The input below:

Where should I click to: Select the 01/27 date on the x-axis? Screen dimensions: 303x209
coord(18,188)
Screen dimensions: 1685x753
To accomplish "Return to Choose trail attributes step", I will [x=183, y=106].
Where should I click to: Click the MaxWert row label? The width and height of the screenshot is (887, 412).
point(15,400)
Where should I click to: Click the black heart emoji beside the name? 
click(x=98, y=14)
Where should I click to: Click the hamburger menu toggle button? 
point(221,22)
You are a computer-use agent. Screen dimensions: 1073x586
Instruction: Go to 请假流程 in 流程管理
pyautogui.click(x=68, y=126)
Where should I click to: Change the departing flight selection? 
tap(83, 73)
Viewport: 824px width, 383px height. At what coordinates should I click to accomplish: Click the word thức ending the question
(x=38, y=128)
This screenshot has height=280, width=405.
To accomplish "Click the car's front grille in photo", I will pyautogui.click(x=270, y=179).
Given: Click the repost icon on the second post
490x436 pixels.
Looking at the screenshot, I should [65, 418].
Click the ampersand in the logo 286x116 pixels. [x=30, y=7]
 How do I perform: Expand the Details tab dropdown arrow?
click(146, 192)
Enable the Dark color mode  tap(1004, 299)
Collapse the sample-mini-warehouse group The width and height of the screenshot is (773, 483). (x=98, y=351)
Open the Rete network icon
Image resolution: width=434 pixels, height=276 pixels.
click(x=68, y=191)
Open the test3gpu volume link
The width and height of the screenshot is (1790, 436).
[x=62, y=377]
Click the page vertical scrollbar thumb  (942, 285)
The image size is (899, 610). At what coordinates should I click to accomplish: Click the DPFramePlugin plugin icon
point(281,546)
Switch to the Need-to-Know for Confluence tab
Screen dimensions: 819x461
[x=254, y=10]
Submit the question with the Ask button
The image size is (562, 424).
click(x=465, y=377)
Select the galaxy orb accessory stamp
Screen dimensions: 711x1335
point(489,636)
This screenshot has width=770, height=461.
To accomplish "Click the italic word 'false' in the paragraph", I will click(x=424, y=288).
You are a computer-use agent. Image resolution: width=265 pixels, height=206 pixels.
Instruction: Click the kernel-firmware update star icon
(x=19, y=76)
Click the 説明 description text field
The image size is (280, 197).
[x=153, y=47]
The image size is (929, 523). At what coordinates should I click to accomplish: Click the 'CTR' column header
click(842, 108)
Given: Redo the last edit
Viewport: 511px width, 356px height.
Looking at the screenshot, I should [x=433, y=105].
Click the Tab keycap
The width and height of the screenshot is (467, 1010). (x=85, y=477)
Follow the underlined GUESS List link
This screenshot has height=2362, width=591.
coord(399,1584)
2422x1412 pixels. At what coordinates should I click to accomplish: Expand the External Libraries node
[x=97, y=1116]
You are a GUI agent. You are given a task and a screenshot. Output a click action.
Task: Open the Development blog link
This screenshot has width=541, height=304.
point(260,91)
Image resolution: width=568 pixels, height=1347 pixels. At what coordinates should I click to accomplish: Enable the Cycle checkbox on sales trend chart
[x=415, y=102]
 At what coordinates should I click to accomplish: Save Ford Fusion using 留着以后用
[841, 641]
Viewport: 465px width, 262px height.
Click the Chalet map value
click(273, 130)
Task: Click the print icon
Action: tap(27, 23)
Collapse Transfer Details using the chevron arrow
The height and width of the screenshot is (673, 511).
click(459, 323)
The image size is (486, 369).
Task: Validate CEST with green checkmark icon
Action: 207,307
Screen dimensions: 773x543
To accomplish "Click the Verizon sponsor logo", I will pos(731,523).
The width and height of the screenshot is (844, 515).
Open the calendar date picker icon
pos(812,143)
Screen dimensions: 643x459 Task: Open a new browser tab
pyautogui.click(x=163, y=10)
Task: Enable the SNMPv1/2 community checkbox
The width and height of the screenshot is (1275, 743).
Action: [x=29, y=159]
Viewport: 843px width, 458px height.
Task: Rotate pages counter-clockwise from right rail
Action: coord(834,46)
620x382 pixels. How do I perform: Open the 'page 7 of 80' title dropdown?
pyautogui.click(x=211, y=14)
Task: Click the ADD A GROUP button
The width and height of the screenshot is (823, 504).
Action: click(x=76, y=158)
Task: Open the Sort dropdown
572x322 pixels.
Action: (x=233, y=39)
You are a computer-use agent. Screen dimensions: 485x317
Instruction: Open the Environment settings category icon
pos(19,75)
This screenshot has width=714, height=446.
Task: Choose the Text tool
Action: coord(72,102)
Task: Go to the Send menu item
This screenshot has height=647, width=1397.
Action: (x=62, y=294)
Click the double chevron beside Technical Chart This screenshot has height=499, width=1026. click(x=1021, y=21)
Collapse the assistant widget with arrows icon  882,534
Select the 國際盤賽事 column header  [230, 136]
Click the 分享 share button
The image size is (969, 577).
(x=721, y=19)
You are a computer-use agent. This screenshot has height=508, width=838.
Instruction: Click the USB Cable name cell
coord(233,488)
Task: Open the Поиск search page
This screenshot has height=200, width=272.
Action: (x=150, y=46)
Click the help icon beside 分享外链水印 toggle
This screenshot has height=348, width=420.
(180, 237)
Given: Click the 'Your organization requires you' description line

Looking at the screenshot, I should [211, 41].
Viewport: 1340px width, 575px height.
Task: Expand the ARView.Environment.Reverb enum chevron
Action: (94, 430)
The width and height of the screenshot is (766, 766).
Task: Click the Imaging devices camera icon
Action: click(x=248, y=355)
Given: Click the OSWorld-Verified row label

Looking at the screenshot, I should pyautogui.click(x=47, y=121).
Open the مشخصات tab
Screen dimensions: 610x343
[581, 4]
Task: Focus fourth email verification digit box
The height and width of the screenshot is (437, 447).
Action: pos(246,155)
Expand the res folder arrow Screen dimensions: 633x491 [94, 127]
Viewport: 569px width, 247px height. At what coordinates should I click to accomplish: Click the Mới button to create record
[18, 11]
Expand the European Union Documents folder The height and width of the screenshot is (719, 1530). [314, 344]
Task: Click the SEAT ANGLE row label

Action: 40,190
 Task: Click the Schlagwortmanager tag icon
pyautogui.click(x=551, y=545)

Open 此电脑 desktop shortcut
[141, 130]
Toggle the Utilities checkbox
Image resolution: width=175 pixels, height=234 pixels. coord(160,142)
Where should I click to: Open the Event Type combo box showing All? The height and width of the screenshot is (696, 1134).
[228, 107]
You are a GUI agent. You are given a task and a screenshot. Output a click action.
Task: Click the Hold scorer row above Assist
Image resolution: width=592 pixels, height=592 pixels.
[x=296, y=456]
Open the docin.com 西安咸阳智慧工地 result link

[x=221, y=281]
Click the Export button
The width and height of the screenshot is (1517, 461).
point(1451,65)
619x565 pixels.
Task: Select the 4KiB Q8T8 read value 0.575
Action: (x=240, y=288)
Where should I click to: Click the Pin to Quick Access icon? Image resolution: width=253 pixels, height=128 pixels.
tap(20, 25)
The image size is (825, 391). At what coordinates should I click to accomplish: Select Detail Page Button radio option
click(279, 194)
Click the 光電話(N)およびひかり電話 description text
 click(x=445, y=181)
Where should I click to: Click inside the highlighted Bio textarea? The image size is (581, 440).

End of The input.

## Exercise directions
Would you please repeat exactly the lines above, starting at the line with "The image size is (280, 197)." and stopping at the line with "Viewport: 465px width, 262px height.", both included?

## Answer box
The image size is (280, 197).
[x=153, y=47]
The image size is (929, 523). At what coordinates should I click to accomplish: Click the 'CTR' column header
click(842, 108)
Given: Redo the last edit
Viewport: 511px width, 356px height.
Looking at the screenshot, I should [x=433, y=105].
Click the Tab keycap
The width and height of the screenshot is (467, 1010). (x=85, y=477)
Follow the underlined GUESS List link
This screenshot has height=2362, width=591.
coord(399,1584)
2422x1412 pixels. At what coordinates should I click to accomplish: Expand the External Libraries node
[x=97, y=1116]
You are a GUI agent. You are given a task and a screenshot. Output a click action.
Task: Open the Development blog link
This screenshot has width=541, height=304.
point(260,91)
Image resolution: width=568 pixels, height=1347 pixels. At what coordinates should I click to accomplish: Enable the Cycle checkbox on sales trend chart
[x=415, y=102]
 At what coordinates should I click to accomplish: Save Ford Fusion using 留着以后用
[841, 641]
Viewport: 465px width, 262px height.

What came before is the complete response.